Узкая щель — окно бункера, если эту щель можно было бы назвать окном, — выходила во двор, обнесенный каменной стеной. В этом дворе с рассвета начинались расстрелы. Они шли весь день, и изредка ночью там вспыхивали прожекторы, слышались команды, крики жертв и выстрелы, после чего наступала недолгая тишина.
В тот вечер во дворик, судя по голосам, пригнали большую партию обреченных.
Вдруг послышался вой сирены. Объявили воздушную тревогу.
Советские самолеты пролетали над лагерем уже несколько раз, но не бомбили его. Но в тот вечер Мазур услышал, как завыли бомбы, и услышал где-то разрывы. Один был так силен и близок, что заскрежетали бетонные стены, а бункер наполнился запахом взрывчатки.
Мазур принялся колотить кулаками в стенки бункера.
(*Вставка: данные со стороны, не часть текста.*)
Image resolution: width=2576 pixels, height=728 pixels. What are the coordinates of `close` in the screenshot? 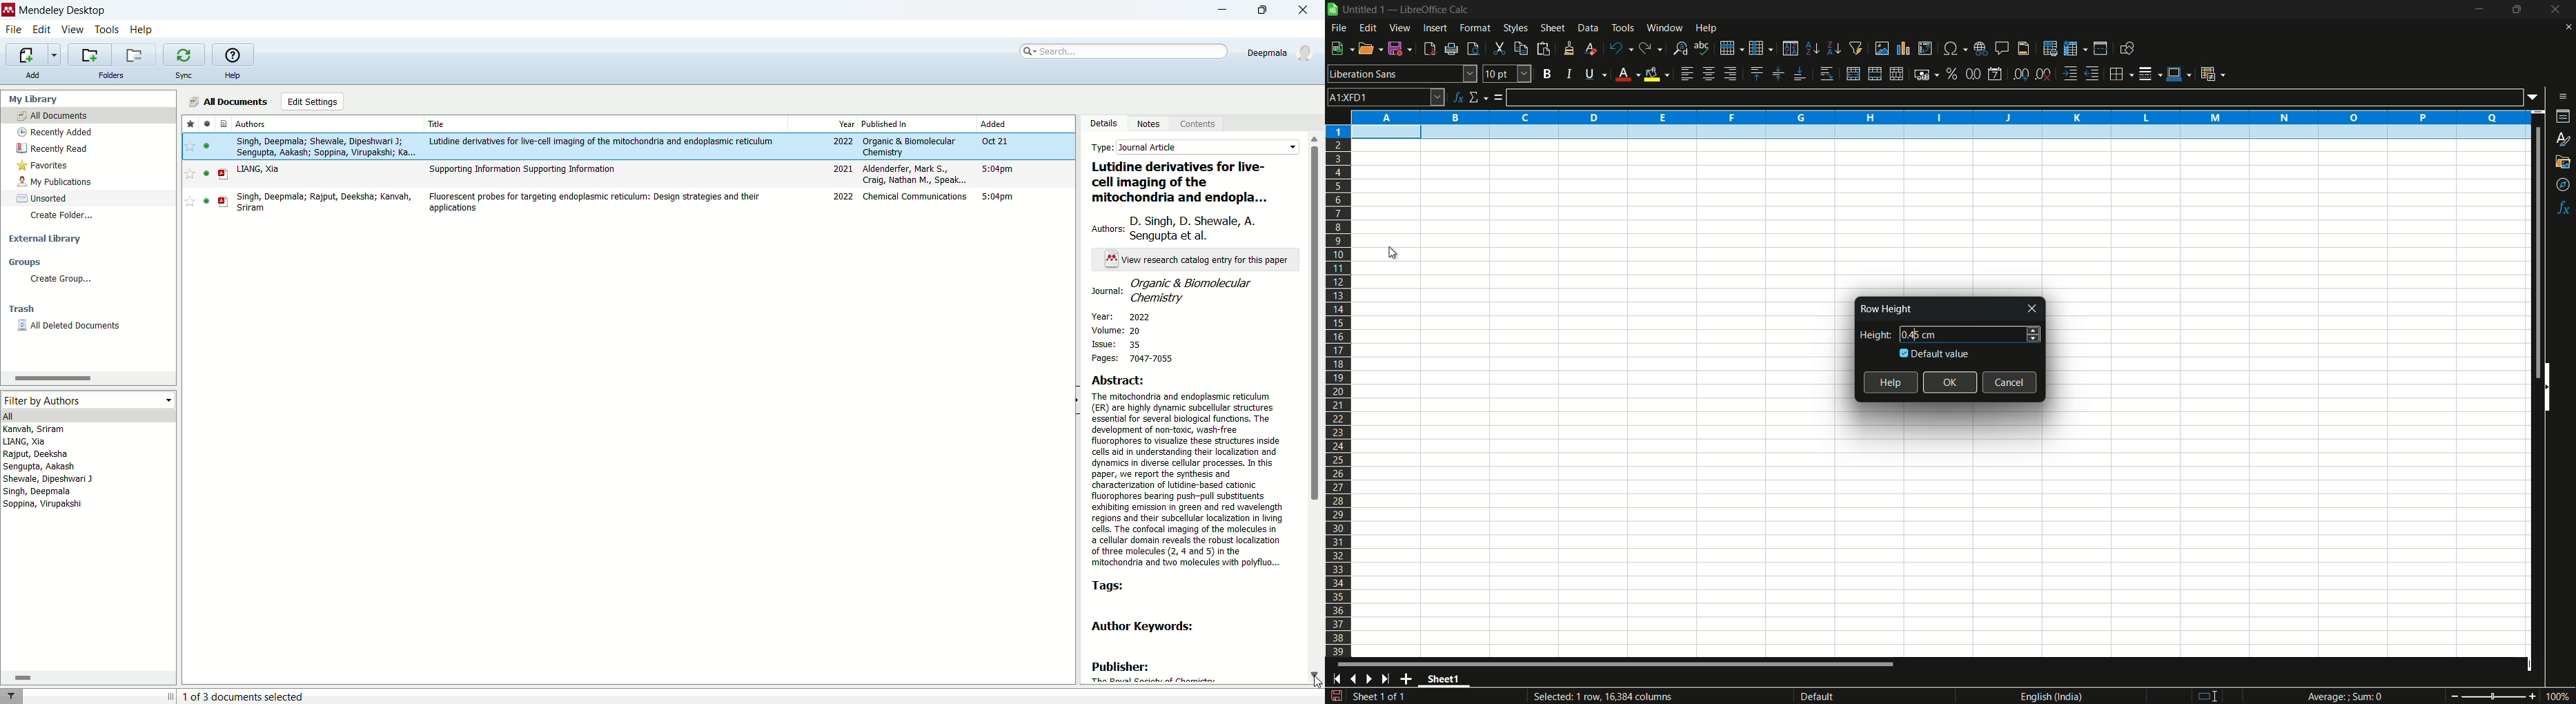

Тогда кто-то невидимый в темноте открыл дверь бункера, выволок Мазура в коридор и, подталкивая, повел к выходу. Народу в коридоре было много. Бегали и кричали гитлеровцы, отдавая какие-то приказы, сновали узники, обслуживающие бункер. Но все это виделось ему словно сквозь бред. После ледяных ванн в бункере Мазур простудился. У него, видно, начиналось воспаление легких. Вначале у него мелькнула мысль сказать об этом сопровождавшему его человеку, но Мазур никак не мог понять в полутьме, кто же все-таки он, сопровождающий. Из бункера одна дорога — крематорий.
У самого выхода сопровождавший придвинулся к Мазуру почти вплотную:
— В эшелоне с тобой свяжутся. Поляки. Попробуйте уйти дорогой.
В следующее мгновение сопровождавший распахнул дверь, и Мазур оказался в толпе людей, получил удар прикладом, словно он выскочил из строя. Их гнали в Биркенау.
Над Освенцимом метались по ночному небу иссиня-белые лучи прожекторов. В чревах туч вспыхивали разрывы зенитных снарядов.
Узников гнали быстро, торопливо пристреливали отстающих.
«Что это? — подумал Мазур о словах, которые услышал перед тем, как его втолкнули в толпу. — Что это? Провокация? Но зачем? А если не провокация… Может быть, просто-напросто галлюцинация? Я же болен…»
Теперь, после того как кризис болезни миновал благополучно, Мазур заново вспоминал и переживал те минуты. Ведь они значили очень много. Они означали, что товарищам снова удалось даровать ему жизнь.